A stretch of the entries below is to be set down exactly, running from the line with "ब्लॉग (9, 2329)" through the line with "[Toggle fullscreen] (20, 2548)", both included, and no other line.

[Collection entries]
BEGIN

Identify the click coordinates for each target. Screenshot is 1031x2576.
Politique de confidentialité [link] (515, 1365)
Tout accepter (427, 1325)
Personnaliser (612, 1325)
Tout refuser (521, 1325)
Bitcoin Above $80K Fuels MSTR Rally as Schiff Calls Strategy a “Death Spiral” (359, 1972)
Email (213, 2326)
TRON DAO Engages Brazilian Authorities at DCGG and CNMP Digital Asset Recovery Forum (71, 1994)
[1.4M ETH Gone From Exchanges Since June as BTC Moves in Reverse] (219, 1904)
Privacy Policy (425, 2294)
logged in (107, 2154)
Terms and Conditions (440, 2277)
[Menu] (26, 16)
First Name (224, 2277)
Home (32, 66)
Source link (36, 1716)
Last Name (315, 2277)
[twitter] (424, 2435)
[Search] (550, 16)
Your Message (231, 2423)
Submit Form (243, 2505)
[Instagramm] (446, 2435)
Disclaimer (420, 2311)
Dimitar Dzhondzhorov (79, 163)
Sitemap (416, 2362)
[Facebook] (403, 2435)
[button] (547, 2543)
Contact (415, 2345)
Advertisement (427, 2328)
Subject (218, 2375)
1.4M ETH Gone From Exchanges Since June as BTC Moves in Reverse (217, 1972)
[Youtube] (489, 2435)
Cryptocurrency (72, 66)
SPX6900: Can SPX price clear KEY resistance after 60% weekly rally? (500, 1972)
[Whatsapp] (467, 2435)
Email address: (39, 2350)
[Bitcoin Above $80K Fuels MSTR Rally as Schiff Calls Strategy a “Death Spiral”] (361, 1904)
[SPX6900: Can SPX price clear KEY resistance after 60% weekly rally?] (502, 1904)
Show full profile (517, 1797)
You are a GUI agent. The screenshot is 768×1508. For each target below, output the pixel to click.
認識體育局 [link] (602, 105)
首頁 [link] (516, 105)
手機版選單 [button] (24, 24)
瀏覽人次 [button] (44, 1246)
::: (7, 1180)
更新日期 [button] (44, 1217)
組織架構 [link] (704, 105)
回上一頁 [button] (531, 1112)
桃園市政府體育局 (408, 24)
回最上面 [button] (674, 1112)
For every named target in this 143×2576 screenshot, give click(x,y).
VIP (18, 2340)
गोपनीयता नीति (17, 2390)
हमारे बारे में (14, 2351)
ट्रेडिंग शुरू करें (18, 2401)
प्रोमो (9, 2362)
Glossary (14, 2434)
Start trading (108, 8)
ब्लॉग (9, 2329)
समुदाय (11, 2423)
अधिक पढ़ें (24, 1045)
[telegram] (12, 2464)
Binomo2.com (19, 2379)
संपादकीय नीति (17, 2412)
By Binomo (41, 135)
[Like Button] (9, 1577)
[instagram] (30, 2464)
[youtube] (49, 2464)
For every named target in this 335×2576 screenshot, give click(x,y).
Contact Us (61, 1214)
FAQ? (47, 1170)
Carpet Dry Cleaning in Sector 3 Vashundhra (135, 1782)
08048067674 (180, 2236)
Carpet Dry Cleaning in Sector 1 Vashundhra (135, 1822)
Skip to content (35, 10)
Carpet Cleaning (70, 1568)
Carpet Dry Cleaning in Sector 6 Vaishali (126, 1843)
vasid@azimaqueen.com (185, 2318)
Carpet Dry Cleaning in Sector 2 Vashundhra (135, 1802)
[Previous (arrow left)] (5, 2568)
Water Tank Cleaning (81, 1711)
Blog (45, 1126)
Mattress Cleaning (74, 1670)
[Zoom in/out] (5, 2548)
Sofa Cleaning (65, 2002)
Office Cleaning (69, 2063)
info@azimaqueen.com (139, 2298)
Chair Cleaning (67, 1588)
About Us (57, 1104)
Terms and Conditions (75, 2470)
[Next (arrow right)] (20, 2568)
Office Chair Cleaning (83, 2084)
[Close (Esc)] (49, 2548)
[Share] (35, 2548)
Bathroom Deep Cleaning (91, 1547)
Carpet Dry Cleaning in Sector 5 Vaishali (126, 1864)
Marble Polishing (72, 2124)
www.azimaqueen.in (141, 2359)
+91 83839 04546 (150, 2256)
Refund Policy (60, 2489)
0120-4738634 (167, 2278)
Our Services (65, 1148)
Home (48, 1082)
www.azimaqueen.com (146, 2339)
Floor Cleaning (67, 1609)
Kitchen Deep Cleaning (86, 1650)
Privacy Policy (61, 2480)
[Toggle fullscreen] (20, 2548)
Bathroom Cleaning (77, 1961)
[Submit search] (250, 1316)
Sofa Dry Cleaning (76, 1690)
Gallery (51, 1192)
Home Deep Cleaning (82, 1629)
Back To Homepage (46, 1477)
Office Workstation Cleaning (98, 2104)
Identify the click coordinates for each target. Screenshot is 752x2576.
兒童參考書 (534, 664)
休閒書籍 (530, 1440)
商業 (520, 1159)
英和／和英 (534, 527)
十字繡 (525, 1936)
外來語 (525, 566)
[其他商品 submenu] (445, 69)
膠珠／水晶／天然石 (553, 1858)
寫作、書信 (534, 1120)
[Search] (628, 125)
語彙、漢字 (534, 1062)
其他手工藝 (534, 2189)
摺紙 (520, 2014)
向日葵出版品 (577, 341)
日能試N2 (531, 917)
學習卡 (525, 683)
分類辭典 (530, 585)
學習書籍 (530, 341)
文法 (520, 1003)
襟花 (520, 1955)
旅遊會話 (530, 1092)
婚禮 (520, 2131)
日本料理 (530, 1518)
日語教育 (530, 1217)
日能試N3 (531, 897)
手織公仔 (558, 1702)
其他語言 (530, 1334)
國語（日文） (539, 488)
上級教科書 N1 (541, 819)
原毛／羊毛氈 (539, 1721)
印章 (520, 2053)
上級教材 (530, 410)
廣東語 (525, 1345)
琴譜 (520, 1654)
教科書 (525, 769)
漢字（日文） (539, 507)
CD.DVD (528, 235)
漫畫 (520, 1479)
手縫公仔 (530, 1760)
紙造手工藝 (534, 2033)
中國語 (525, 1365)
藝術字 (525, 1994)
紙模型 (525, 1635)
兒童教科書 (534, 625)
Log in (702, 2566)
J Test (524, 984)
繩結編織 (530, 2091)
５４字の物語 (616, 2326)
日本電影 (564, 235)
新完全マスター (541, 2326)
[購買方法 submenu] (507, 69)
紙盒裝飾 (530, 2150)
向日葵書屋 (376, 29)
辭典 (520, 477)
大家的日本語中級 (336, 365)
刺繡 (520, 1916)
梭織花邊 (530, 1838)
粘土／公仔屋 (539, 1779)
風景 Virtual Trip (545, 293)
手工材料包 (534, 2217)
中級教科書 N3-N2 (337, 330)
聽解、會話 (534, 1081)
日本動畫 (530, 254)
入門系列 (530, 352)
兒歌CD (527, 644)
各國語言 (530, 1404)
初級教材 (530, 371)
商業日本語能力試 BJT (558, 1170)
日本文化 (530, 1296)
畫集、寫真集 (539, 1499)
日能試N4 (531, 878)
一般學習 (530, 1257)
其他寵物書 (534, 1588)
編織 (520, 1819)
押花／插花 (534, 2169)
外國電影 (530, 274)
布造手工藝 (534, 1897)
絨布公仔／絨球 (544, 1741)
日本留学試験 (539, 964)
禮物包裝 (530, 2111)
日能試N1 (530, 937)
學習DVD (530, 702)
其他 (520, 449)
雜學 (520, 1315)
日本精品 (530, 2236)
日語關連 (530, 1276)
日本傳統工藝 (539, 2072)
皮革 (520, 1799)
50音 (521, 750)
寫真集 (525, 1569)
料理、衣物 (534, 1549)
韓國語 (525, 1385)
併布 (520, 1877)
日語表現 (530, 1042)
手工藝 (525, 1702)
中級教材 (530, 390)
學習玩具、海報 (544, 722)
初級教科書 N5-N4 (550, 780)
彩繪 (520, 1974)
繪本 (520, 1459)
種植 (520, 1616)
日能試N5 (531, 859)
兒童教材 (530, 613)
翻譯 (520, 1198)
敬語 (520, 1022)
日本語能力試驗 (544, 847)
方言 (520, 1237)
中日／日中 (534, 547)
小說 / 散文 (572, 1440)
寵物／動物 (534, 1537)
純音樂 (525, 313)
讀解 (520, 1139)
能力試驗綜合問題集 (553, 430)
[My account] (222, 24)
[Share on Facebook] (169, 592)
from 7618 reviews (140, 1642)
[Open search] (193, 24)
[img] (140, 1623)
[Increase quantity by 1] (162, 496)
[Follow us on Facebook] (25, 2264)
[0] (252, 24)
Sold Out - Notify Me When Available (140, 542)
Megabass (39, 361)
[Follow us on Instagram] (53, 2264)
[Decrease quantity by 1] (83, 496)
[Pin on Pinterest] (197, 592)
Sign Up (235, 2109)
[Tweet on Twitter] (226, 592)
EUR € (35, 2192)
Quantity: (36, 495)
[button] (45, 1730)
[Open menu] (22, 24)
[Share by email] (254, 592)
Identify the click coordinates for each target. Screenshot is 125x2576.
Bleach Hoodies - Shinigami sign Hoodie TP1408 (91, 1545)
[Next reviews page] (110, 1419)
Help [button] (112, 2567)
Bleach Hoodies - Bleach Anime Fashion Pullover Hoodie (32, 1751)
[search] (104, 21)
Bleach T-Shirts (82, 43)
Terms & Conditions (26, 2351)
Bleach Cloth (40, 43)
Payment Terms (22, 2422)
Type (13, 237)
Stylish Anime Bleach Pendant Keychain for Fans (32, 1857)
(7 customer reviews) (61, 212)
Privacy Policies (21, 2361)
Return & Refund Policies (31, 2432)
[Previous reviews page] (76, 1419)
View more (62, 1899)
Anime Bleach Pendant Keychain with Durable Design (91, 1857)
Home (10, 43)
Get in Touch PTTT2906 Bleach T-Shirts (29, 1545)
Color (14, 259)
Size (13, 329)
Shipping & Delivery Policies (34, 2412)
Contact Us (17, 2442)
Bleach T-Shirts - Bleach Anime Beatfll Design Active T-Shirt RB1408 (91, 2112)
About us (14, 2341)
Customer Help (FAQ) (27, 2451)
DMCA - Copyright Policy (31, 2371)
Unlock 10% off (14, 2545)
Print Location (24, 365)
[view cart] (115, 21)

END

▶ Answer space
ब्लॉग (9, 2329)
समुदाय (11, 2423)
अधिक पढ़ें (24, 1045)
[telegram] (12, 2464)
Binomo2.com (19, 2379)
संपादकीय नीति (17, 2412)
By Binomo (41, 135)
[Like Button] (9, 1577)
[instagram] (30, 2464)
[youtube] (49, 2464)
For every named target in this 335×2576 screenshot, give click(x,y).
Contact Us (61, 1214)
FAQ? (47, 1170)
Carpet Dry Cleaning in Sector 3 Vashundhra (135, 1782)
08048067674 (180, 2236)
Carpet Dry Cleaning in Sector 1 Vashundhra (135, 1822)
Skip to content (35, 10)
Carpet Cleaning (70, 1568)
Carpet Dry Cleaning in Sector 6 Vaishali (126, 1843)
vasid@azimaqueen.com (185, 2318)
Carpet Dry Cleaning in Sector 2 Vashundhra (135, 1802)
[Previous (arrow left)] (5, 2568)
Water Tank Cleaning (81, 1711)
Blog (45, 1126)
Mattress Cleaning (74, 1670)
[Zoom in/out] (5, 2548)
Sofa Cleaning (65, 2002)
Office Cleaning (69, 2063)
info@azimaqueen.com (139, 2298)
Chair Cleaning (67, 1588)
About Us (57, 1104)
Terms and Conditions (75, 2470)
[Next (arrow right)] (20, 2568)
Office Chair Cleaning (83, 2084)
[Close (Esc)] (49, 2548)
[Share] (35, 2548)
Bathroom Deep Cleaning (91, 1547)
Carpet Dry Cleaning in Sector 5 Vaishali (126, 1864)
Marble Polishing (72, 2124)
www.azimaqueen.in (141, 2359)
+91 83839 04546 (150, 2256)
Refund Policy (60, 2489)
0120-4738634 (167, 2278)
Our Services (65, 1148)
Home (48, 1082)
www.azimaqueen.com (146, 2339)
Floor Cleaning (67, 1609)
Kitchen Deep Cleaning (86, 1650)
Privacy Policy (61, 2480)
[Toggle fullscreen] (20, 2548)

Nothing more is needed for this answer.